Zahlung der Grunderwerbsteuer
Autor
Bund der Steuerzahler Rheinland-Pfalz e. V.
Wenn ein Notar seiner Pflicht zur Anzeige eines Grundstückserwerbs nicht binnen von zwei Wochen nachkommt, kann er sich nicht durch einen Antrag auf Wiedereinsetzung in den vorigen Stand berufen.

Wer ein Grundstück erwirbt oder an einer Übertragung beteiligt ist, darf sich nicht darauf verlassen, dass der Notar sämtliche steuerlichen Pflichten übernimmt. Das zeigt ein Urteil des Bundesfinanzhofs (BFH) vom 8. Oktober 2025 (II R 22/23), welches Ende Januar 2026 veröffentlicht wurde. Versäumt der Notar die gesetzliche Zweiwochenfrist für die Meldung eines Erwerbsvorgangs, kann er keine Wiedereinsetzung in den vorigen Stand beantragen.
Nach Grundsteuererwerbgesetz ist der Notar nämlich verpflichtet, ein beurkundetes Grundstücksgeschäft innerhalb von zwei Wochen dem Finanzamt anzuzeigen.

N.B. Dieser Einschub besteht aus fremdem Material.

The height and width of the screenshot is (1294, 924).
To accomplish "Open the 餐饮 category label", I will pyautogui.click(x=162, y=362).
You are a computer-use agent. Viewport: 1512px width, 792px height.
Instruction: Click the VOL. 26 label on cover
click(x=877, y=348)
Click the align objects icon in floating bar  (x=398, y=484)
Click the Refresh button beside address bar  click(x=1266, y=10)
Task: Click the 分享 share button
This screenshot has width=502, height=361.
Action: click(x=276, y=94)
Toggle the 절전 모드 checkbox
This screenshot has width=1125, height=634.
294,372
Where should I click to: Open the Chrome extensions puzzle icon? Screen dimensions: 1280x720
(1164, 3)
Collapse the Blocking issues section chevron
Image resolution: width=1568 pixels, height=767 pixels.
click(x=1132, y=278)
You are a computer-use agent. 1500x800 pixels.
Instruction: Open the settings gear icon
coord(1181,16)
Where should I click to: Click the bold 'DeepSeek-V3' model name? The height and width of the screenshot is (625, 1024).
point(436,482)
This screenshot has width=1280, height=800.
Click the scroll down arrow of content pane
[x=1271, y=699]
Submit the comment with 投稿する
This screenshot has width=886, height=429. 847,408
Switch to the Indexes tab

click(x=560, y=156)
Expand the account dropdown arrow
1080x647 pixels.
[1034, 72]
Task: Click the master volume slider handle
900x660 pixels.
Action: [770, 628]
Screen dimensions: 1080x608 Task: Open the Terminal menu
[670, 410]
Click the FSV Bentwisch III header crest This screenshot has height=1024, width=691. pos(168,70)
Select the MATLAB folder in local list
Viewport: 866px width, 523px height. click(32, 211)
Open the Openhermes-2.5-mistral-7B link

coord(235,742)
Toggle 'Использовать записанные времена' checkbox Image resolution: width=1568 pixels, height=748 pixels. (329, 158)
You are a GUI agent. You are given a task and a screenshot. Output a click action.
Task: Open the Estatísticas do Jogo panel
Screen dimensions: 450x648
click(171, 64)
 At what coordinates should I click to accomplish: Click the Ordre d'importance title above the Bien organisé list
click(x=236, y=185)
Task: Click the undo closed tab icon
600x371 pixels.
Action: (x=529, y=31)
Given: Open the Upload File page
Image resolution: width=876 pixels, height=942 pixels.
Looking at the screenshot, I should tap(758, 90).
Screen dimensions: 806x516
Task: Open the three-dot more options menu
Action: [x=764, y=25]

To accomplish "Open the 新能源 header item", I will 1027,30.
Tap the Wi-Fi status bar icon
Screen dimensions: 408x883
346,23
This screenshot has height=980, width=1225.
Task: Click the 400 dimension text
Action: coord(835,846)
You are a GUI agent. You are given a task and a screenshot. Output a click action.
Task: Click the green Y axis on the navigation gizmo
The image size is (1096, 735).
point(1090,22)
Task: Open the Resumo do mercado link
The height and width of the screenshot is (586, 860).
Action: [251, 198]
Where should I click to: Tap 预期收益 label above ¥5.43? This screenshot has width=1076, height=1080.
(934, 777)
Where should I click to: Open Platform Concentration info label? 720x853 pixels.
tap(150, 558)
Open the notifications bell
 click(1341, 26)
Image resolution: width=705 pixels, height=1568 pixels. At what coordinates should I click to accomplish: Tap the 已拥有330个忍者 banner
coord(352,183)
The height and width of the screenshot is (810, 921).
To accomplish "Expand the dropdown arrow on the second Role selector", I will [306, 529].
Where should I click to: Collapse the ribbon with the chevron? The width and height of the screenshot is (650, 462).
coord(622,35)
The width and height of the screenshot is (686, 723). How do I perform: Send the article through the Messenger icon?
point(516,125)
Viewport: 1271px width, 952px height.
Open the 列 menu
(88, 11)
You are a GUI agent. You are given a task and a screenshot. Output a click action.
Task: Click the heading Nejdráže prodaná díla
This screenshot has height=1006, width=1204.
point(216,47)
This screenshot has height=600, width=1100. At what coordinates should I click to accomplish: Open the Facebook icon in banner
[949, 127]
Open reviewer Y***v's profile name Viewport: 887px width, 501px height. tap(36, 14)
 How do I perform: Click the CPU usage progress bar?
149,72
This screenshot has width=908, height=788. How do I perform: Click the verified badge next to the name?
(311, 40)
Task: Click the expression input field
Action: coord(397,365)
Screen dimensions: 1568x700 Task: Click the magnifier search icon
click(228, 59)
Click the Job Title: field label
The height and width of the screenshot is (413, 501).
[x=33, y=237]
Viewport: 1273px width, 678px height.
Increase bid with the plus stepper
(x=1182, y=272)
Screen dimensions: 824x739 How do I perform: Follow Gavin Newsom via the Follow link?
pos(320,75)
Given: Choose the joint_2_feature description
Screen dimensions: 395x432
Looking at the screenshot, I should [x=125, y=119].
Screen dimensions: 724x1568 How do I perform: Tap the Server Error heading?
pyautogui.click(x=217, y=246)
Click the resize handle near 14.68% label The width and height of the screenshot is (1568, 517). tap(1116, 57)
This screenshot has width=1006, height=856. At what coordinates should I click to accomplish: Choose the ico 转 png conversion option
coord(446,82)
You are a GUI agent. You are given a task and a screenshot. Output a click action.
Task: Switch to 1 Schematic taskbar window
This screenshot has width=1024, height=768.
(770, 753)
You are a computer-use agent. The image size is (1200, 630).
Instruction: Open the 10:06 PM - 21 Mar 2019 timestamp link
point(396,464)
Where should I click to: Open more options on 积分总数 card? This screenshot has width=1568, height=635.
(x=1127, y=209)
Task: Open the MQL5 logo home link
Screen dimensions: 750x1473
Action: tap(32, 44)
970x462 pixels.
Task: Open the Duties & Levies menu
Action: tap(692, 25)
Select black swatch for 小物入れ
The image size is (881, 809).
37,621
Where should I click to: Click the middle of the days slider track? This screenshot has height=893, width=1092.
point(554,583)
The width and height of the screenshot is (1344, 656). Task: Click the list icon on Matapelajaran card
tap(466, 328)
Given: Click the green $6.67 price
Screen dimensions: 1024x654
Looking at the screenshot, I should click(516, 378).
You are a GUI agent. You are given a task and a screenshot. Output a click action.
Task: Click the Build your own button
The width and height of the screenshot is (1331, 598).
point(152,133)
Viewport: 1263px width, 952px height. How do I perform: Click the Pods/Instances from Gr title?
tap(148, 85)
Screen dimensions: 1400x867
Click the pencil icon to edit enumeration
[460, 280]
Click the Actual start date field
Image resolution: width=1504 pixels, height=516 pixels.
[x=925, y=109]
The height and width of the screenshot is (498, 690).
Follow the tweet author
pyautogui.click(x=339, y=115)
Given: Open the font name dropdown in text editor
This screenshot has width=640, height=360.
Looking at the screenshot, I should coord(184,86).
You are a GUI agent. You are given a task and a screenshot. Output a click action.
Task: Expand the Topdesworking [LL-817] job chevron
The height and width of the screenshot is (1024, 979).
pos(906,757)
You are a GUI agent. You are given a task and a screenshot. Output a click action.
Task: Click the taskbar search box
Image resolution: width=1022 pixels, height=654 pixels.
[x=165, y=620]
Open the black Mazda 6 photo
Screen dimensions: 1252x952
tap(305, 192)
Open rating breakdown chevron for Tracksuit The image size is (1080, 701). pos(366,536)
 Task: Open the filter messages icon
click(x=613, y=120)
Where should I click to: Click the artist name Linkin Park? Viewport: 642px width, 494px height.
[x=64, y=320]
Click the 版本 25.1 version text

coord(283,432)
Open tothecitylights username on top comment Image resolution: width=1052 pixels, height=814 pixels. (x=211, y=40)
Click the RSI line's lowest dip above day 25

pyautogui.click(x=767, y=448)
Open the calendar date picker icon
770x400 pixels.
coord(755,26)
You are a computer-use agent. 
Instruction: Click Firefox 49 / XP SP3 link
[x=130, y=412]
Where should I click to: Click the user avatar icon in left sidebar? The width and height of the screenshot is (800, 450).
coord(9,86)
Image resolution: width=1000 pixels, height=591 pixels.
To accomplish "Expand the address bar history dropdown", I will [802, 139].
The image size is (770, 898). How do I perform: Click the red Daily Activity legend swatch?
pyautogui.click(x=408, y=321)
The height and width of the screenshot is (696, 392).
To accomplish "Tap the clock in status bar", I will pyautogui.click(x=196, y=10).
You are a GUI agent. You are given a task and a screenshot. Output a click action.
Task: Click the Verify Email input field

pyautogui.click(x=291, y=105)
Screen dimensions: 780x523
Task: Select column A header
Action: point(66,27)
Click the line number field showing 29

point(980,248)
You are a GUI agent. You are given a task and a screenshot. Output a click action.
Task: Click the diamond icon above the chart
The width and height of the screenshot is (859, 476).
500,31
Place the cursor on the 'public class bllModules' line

Doch daneben besteht eine eigenständige Pflicht der Erwerber und Veräußerer. Beide Meldungen sind voneinander unabhängig. Die rechtzeitige Meldung des Notars kann sich aber zugunsten der ebenfalls meldepflichtigen Steuerzahler auswirken – selbst, wenn diese die Frist versäumt haben. Wer sich aber darauf verlässt, dass der Notar die Anzeige schon fristgerecht erledigen wird, handelt auf eigenes Risiko, warnt der Steuerzahlerbund.